U.S. workers in Tijuana urged to “shelter in place”

Gang violence erupted in the Mexican border towns of Tijuana, Mexicali, Rosarito, and Ensenada, resulting in car fires and traffic blockades.

Because of the violence, the US Consulate in Tijuana told its workers to “shelter in place until further notice” at midnight.

It was the third time this week that drug traffickers set fires and shot people in Mexican cities. In reaction to arguments or efforts to apprehend gang members, the gangs seem to be targeting shops, automobiles, and innocent bystanders.

A view of charred automobiles in Tijuana after they were set on fire by unidentified attackers.
On August 12, 2022, members of the security forces stand alongside a charred vehicle that was set on fire by unidentified persons in Tijuana, Mexico.
Tijuana authorities reported automobiles were destroyed at roughly ten locations across the city, and Mayor Montserrat Caballero blamed it on drug gang feuds.

Caballero made a public plea to “organized crime,” the word used in Mexico for drug gangs, to cease killing innocent individuals.

“Today, we are telling the organized criminal organizations that Tijuana will stay open and care for its residents, and we also urge them to resolve their debts with those who did not pay what they owed, not with families and hardworking individuals,” Caballero added.

Saturday, the scope of the violence remained unknown. The US Consulate General in Tijuana issued a statement late Friday saying it was “aware of reports of several car fires, roadblocks, and substantial police action in Tijuana, Mexicali, Rosarito, Ensenada, and Tecate.”

The mayor’s statement about staying open was an obvious allusion to Ciudad Juarez, across the border from El Paso, Texas, where several schools and public activities were canceled following similar violence on Thursday.

After a confrontation between rival gangs at a nearby jail left two prisoners dead, alleged gang members embarked on a shooting rampage in Ciudad Juarez, murdering nine individuals, including four radio station personnel.

Drug cartel gunmen set fire to vehicles and businesses in the western states of Jalisco and Guanajuato on Tuesday in response to an attempt to apprehend a high-ranking cartel leader of the Jalisco cartel, which the Department of Justice considers to be “one of the five most dangerous transnational criminal organizations in the world.”

The cartel’s boss, Nemesio Oseguera, alias “El Mencho,” is wanted by Mexican and US police.
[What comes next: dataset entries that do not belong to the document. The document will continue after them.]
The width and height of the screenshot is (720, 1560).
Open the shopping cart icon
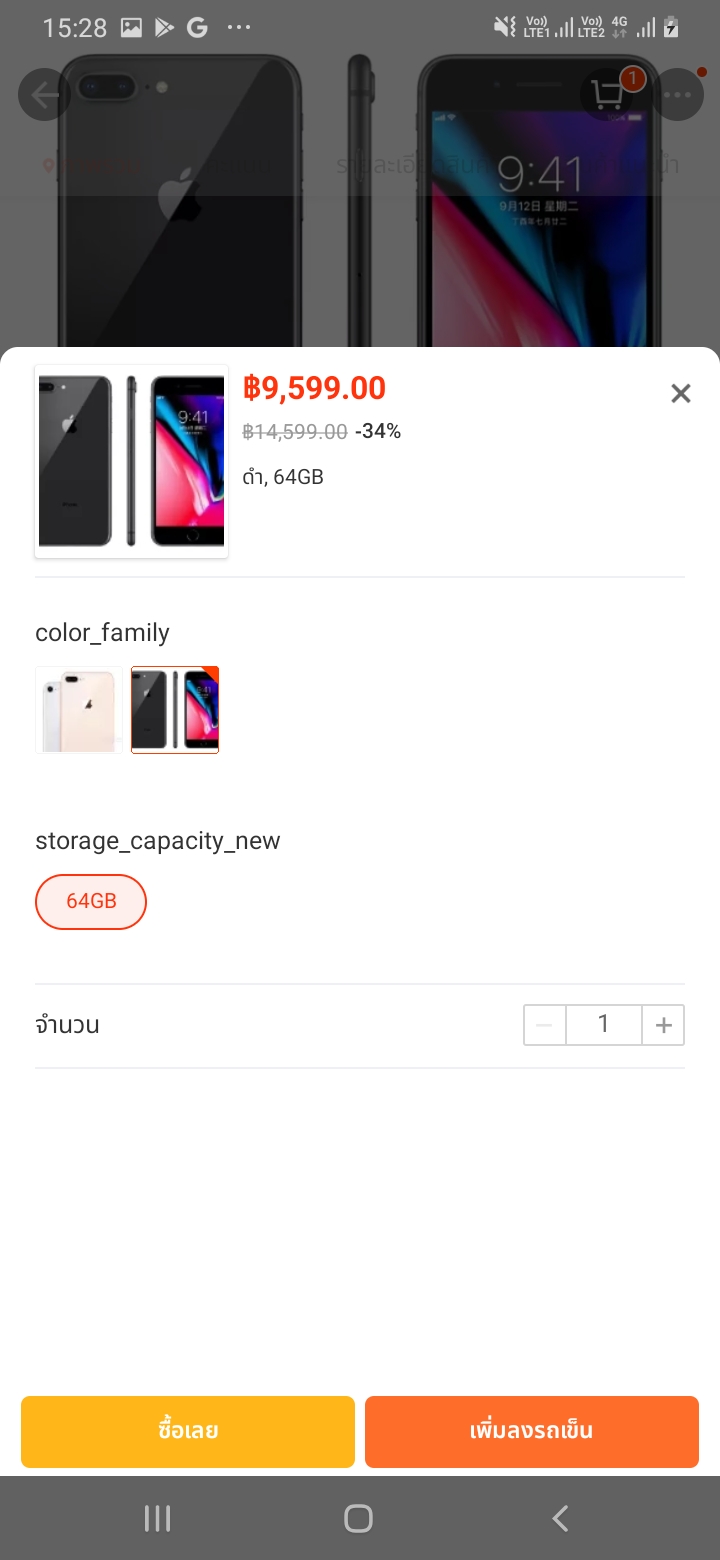click(607, 95)
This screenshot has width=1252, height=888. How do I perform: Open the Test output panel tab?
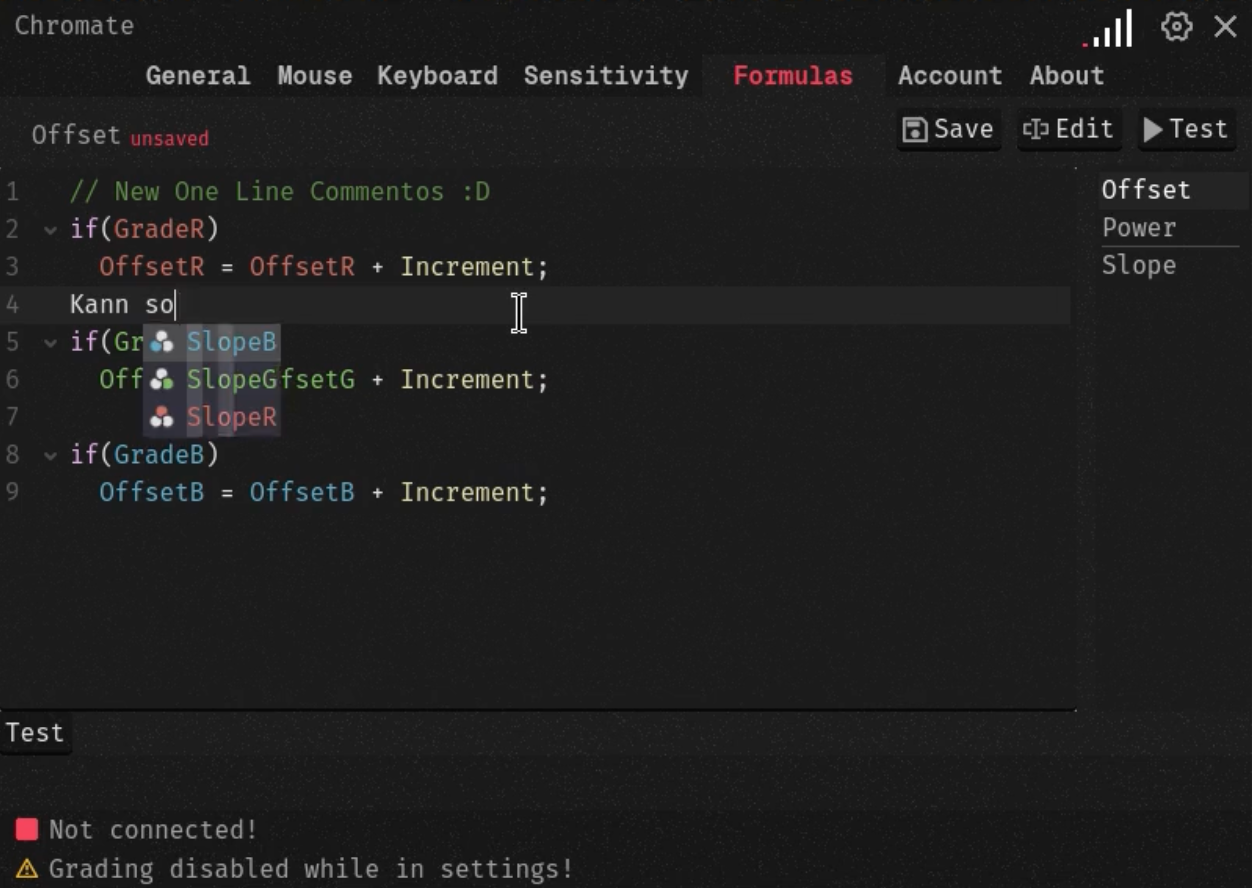[35, 733]
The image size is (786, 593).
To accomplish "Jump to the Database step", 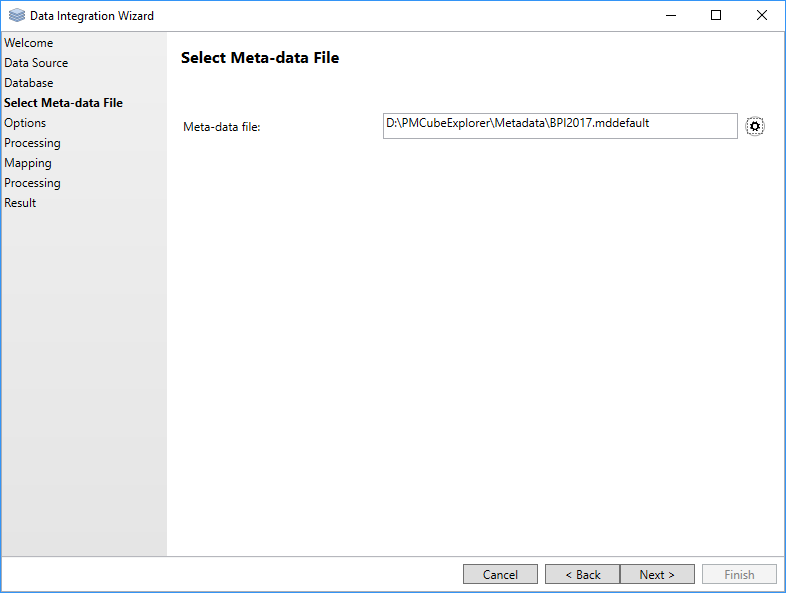I will point(29,83).
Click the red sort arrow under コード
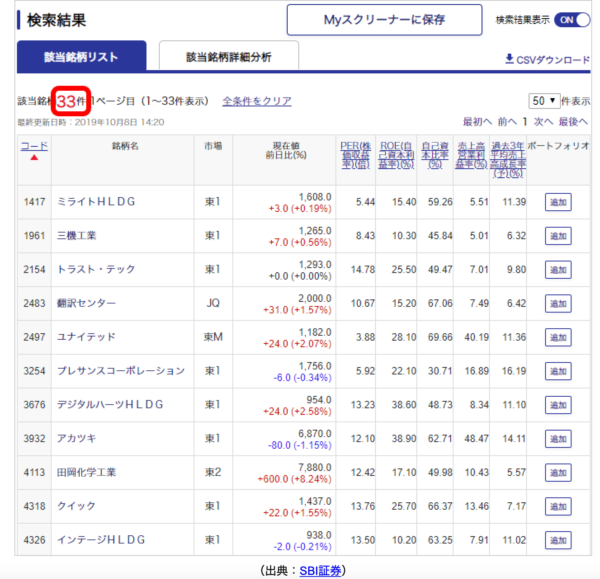 (34, 157)
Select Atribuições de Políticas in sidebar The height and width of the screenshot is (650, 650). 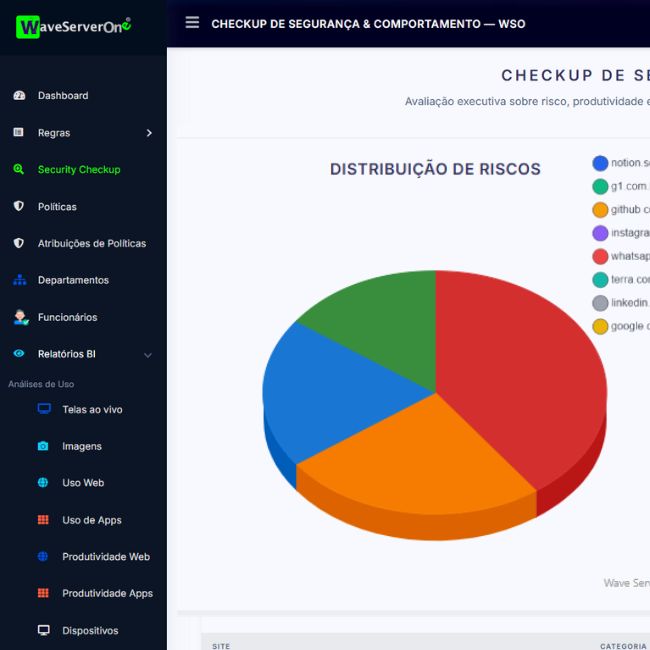(x=92, y=244)
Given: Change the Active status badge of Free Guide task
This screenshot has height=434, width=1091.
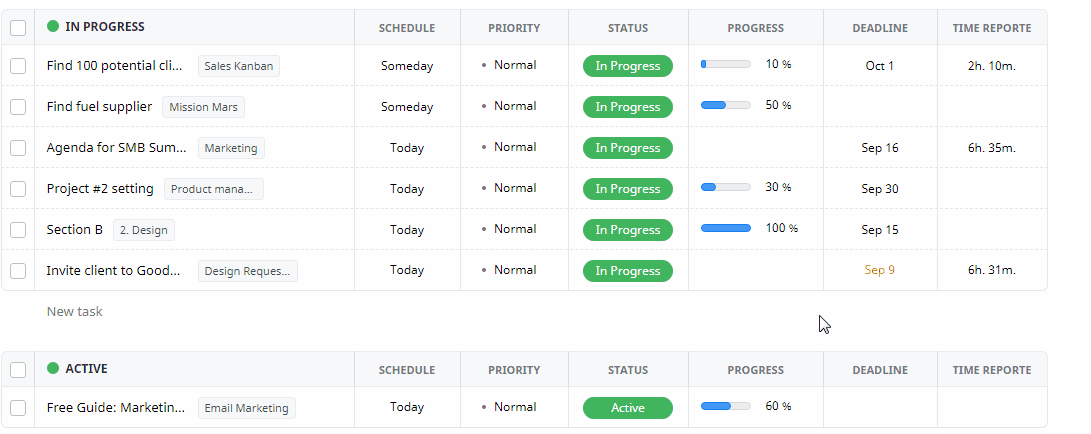Looking at the screenshot, I should [x=628, y=408].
There was no sign that Oseguera was there for the fight on Tuesday.

The territory surrounding Tijuana, which borders southern California, was long controlled by the Arellano Felix cartel but has since become a battleground for several gangs, notably the Jalisco and Sinaloa cartels.

President Andrés Manuel López Obrador remarked regarding the Ciudad Juarez violence on Thursday: “As a kind of retaliation, they assaulted the civilian, innocent people. It wasn’t simply a conflict between two gangs; it became so bad that they started shooting bystanders, innocent people. That is the most regrettable aspect of this situation.”

The bullets murdered four MegaRadio staffers who were broadcasting a live promotional event outside a pizza shop in Ciudad Juarez.

Such indiscriminate violence is not uncommon in Mexico.

A rival section of the Gulf cartel attacked the border city of Reynosa in June of last year and massacred 14 individuals whom the governor classified as “innocent residents.” The military retaliated by killing four alleged gunmen.

In Mexico, drug gangs routinely steal and destroy automobiles in order to confuse authorities or prevent them from chasing gunmen.